---------- RECORDED DATA
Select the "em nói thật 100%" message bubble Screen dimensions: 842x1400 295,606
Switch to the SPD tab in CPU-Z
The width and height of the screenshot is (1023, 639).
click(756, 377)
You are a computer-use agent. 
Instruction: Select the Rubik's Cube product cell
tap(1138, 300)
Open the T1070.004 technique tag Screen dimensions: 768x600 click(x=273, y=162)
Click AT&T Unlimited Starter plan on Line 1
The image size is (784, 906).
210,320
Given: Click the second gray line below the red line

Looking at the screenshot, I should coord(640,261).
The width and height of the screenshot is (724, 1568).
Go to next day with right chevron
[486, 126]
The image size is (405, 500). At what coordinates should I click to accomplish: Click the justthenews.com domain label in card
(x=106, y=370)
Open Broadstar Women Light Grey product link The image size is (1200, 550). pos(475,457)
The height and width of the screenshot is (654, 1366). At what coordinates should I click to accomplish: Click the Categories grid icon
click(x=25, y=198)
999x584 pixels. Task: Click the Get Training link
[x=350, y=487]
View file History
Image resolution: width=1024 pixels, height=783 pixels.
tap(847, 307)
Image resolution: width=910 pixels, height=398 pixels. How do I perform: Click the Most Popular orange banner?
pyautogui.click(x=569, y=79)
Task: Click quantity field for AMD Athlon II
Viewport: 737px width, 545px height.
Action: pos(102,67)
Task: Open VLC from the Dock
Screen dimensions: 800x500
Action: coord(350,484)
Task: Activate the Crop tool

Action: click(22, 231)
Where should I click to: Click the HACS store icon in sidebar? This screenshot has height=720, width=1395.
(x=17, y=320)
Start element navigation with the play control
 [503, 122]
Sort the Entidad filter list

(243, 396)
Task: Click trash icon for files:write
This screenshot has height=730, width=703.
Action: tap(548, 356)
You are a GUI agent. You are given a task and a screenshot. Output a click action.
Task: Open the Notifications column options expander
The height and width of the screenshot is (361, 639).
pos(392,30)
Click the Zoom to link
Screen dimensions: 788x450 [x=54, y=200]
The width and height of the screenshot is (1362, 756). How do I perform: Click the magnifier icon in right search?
--------------------
WHAT TO PRODUCE: What lines in the data hold the word "Open"? Return them.

TASK OUTPUT:
Open the T1070.004 technique tag Screen dimensions: 768x600 click(x=273, y=162)
Open Broadstar Women Light Grey product link The image size is (1200, 550). pos(475,457)
Task: Open VLC from the Dock
Task: Open the Notifications column options expander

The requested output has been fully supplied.